The problem with Plaintiffs argument is that both Pegram and the Third Circuit line of cases involved UR [utilization review] determinations by an HMO's doctor or administrators, not by independent UR agents for a more traditional fee-for-service plan. An HMO as a managed care entity takes on the role of medical provider and medical administrator. See Pegram, 120 S.Ct. at 2149. One of the "benefits" that HMOs provide is the doctors who render the medical services. Thus, claims of malpractice against HMOs arising from denial of authorization for treatment readily implicate the quality of care received by the patient, and courts rely on the fact that the HMO was acting as "medical provider" rather than "administrator" in finding that negligence claims are not completely preempted. See eg. Pryzbowski, 245 F.3d at 274. Although Plaintiffs policy features aspects of an HMO, it was not a managed care contract. Rather, the BlueChoice PPO gives patients the ability to choose how to manage their own care by offering different reimbursement schemes depending on whether the patient sees an in-network or out-of-network doctor. A patient has an incentive to see a preferred provider because his out-of-pocket expenses will be less. Unlike an HMO, Empire Blue Cross never sought to undertake responsibility for Plaintiff's treatment.

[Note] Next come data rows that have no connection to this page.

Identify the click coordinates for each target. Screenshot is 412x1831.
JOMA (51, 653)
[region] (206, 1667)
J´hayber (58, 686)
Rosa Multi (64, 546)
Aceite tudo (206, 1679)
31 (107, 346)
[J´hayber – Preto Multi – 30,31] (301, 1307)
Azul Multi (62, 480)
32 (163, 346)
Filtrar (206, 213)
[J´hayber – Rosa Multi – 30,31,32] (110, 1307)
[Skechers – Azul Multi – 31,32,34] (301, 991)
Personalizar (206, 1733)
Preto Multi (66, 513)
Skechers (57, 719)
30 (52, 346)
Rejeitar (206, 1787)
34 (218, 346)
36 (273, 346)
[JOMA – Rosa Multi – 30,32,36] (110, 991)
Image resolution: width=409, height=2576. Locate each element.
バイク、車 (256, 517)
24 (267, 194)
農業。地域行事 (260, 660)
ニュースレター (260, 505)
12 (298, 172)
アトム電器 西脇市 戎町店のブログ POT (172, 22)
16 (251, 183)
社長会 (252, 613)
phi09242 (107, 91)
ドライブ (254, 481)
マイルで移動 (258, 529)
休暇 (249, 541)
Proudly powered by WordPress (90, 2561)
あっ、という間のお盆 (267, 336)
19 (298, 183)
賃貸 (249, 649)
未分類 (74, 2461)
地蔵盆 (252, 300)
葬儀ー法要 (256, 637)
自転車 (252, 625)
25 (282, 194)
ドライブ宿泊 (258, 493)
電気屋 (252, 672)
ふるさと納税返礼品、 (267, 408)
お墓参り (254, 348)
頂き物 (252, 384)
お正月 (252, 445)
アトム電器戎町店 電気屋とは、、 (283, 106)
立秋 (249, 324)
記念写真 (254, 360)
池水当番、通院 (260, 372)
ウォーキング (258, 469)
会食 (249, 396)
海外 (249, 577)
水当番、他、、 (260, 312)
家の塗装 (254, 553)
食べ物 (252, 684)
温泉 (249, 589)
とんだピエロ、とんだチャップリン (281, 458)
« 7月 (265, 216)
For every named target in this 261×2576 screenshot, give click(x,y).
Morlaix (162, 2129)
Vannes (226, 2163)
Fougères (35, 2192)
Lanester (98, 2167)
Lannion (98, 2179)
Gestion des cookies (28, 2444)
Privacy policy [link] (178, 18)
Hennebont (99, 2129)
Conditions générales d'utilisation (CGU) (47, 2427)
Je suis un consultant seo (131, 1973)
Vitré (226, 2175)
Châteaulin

Rubin-Schneiderman, 163 F. Supp.2d at 231 (emphasis added).

Here, as in Rubin-Schneiderman, the Waldschmidts had the ability to choose how to manage their own care. Aetna did not undertake responsibility for Robert Waldschmidt's treatment. Thus, although the allegations in the Complaint sound in negligence, the gravamen of the claim is that Waldschmidt's husband was denied treatment at an out-of-network facility. Because the claim relates to the administration of benefits, it is completely preempted and remand as to this claim is inappropriate.*fn4

The claims against the remaining Defendants do not give rise to federal question (or diversity) jurisdiction. Rather, I merely have supplemental jurisdiction over them pursuant to 28 U.S.C. § 1367(c). Section 1367(c)(3) allows a district court to decline to exercise supplemental jurisdiction where "the claim substantially predominates over the claim or claims over which the district court has original jurisdiction." 28 U.S.C. § 1367(c)(3). Certainly the claims against St. John's Lutheran Care Center, Allegheny General Hospital, West Penn Allegheny Health System, Antonios Zikos, Ravikumar Alagar and Evelyn Berwick substantially predominate over the claim against Aetna. The crux of this case is that Robert Waldschmidt received substandard medical care, and that he died because of such care. The level of care Waldschmidt actually received, and that which he required, form the basis for the medical malpractice and negligence claims asserted against these Defendants. Because these claims predominate over the one arising under ERISA and asserted against Aetna, I decline to exercise supplemental jurisdiction over these claims.


AND NOW, this 14th day of August, 2002, after careful consideration, and for the reasons set forth in the accompanying Opinion, Plaintiffs Motion for Remand (Docket No. 9) is DENIED as to the claim asserted against Defendant Aetna U.S. Healthcare, and GRANTED as to all remaining claims against other Defendants. I decline, under 28 U.S.C. § 1367(c)(3) to exercise supplemental jurisdiction over these claims because they substantially predominate over the claim asserted against Aetna.

Plaintiffs previously-filed Motion for Reconsideration of this Court's Denial of Plaintiffs Motion to Remand (Docket No. 18) is denied as moot.

Finally, Plaintiff is ORDERED to file a Response to Defendant's Motion to Dismiss according to the timetable previously set forth.